#### AIM OF THE EXERCISE
Repeat the lines of the entries below word for word, from the first line through the line containing "Action: (431, 18)", including both.

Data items
%%

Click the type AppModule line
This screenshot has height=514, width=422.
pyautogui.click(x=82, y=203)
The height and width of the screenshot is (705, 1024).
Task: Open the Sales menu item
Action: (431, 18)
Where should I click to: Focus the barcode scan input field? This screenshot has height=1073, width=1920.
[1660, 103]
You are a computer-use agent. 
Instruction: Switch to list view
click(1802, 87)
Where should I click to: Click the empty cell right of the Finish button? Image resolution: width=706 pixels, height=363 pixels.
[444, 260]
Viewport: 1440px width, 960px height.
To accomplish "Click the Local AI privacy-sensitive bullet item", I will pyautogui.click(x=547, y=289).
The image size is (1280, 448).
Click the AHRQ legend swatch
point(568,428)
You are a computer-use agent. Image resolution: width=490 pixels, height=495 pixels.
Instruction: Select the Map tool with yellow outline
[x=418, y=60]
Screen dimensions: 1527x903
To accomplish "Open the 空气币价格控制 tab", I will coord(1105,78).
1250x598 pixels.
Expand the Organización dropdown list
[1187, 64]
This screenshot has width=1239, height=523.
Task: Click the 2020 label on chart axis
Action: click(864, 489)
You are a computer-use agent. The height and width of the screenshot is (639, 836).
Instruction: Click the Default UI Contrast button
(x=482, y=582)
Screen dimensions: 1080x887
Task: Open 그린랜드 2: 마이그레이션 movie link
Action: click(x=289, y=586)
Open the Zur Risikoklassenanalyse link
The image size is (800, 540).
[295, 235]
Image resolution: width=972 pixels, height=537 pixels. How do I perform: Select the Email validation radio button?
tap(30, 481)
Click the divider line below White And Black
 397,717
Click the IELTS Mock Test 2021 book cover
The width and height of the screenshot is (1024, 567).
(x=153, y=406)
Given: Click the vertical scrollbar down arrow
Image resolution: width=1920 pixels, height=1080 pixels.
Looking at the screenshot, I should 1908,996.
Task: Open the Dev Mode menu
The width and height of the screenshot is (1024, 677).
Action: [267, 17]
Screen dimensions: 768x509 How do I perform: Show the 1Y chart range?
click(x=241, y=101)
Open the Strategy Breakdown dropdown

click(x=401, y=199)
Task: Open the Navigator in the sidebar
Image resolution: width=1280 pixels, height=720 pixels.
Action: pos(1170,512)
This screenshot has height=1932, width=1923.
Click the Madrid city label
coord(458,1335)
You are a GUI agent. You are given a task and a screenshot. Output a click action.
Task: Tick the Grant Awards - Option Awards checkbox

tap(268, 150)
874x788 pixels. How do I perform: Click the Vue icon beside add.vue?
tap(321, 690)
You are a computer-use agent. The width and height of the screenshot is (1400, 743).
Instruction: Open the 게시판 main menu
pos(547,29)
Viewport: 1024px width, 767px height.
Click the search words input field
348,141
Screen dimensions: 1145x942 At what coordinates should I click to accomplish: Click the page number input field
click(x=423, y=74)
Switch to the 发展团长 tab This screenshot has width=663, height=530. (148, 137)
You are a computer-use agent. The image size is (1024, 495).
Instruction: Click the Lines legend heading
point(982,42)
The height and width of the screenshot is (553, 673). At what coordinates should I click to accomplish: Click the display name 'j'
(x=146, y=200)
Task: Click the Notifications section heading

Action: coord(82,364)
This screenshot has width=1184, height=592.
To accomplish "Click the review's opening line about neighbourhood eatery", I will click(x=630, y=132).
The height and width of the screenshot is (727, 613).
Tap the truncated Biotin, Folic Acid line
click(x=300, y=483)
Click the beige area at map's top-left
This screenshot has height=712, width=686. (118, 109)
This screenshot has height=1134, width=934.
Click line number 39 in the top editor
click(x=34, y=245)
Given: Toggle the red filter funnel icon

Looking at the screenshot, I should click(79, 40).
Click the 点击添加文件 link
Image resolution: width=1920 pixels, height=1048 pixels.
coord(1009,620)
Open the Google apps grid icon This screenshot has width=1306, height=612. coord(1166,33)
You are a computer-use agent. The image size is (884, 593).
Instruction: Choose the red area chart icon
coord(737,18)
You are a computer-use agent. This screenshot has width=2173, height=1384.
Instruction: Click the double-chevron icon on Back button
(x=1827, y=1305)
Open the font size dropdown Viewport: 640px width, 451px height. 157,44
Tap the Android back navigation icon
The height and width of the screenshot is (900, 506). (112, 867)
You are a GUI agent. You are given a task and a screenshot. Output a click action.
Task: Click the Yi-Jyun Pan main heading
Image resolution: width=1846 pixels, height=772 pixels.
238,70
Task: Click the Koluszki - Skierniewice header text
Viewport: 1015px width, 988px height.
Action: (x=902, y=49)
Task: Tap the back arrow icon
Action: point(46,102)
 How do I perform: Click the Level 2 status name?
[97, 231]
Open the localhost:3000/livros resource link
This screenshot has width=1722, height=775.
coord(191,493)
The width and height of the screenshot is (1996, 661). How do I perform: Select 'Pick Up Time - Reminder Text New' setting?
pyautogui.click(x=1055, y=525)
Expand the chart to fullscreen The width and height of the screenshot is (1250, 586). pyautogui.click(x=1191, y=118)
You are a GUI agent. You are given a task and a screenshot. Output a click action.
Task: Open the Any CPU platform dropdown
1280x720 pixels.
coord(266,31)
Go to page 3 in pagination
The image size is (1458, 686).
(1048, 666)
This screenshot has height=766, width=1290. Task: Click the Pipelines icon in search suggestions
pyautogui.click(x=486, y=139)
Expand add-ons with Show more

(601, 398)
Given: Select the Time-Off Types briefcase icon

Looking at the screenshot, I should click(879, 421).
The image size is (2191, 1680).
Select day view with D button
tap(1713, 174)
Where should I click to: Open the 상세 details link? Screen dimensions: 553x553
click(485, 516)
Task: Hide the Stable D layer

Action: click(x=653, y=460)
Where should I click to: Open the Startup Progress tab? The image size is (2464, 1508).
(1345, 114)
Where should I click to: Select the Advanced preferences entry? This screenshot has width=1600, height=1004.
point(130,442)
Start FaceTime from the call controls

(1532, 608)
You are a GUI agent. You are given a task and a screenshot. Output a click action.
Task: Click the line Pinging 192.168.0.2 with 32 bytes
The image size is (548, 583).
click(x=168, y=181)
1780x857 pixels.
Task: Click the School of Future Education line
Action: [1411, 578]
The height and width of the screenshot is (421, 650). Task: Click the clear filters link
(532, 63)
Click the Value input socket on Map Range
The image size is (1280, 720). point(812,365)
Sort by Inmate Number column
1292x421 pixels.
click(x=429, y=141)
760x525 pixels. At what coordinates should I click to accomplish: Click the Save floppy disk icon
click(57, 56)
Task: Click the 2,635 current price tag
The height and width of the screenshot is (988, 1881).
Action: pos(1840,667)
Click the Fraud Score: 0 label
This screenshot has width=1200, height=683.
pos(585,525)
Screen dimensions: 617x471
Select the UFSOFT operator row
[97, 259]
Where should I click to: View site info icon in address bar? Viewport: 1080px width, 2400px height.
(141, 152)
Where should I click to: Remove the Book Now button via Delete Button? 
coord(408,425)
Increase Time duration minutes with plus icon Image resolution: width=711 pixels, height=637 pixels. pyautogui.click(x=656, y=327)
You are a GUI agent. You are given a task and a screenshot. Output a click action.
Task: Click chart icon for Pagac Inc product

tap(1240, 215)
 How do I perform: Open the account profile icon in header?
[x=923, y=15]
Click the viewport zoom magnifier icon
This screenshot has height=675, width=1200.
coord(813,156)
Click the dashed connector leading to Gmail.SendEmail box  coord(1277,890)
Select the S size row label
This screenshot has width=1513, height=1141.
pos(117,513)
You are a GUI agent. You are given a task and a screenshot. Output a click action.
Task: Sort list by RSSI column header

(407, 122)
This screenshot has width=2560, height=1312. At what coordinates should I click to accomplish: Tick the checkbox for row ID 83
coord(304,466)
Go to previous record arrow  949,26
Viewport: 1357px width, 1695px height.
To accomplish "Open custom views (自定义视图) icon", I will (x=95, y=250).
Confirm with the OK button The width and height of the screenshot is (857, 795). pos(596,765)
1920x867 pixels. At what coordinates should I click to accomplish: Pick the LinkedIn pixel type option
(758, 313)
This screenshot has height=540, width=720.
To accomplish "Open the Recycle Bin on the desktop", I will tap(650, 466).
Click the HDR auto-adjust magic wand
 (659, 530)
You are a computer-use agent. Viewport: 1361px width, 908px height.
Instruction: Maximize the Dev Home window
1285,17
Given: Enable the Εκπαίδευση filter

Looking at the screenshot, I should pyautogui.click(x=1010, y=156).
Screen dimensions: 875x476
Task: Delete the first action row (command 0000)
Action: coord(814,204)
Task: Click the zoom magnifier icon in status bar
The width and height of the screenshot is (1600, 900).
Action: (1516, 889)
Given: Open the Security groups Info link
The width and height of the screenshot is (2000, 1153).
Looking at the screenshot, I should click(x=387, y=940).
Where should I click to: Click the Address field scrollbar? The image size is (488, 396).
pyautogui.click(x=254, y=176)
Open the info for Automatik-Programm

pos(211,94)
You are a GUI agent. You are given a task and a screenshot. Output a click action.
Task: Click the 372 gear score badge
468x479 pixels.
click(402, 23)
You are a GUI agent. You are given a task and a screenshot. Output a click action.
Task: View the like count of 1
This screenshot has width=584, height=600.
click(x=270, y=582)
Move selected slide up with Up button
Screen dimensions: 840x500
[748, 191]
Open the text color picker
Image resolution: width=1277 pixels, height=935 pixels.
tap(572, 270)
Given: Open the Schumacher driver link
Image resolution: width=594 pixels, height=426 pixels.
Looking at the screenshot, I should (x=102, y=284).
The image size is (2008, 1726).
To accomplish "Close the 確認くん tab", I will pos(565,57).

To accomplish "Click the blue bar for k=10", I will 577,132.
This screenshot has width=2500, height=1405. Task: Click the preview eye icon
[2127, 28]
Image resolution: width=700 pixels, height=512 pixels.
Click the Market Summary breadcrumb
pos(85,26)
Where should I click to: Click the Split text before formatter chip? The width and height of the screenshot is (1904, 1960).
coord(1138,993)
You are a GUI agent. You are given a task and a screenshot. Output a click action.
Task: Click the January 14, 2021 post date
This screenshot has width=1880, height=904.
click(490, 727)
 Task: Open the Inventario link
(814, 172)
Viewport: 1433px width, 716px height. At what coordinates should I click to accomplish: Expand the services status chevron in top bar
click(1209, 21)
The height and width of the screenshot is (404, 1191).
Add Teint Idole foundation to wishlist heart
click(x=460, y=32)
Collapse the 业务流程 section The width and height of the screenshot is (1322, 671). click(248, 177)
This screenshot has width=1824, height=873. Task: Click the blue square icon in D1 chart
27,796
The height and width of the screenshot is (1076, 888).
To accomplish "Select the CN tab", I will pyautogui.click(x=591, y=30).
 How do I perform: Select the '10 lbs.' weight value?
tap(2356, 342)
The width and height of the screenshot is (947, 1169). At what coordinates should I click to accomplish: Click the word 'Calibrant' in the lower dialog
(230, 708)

%%

#### RESPONSE TO THE TASK
Click the type AppModule line
This screenshot has height=514, width=422.
pyautogui.click(x=82, y=203)
The height and width of the screenshot is (705, 1024).
Task: Open the Sales menu item
Action: (431, 18)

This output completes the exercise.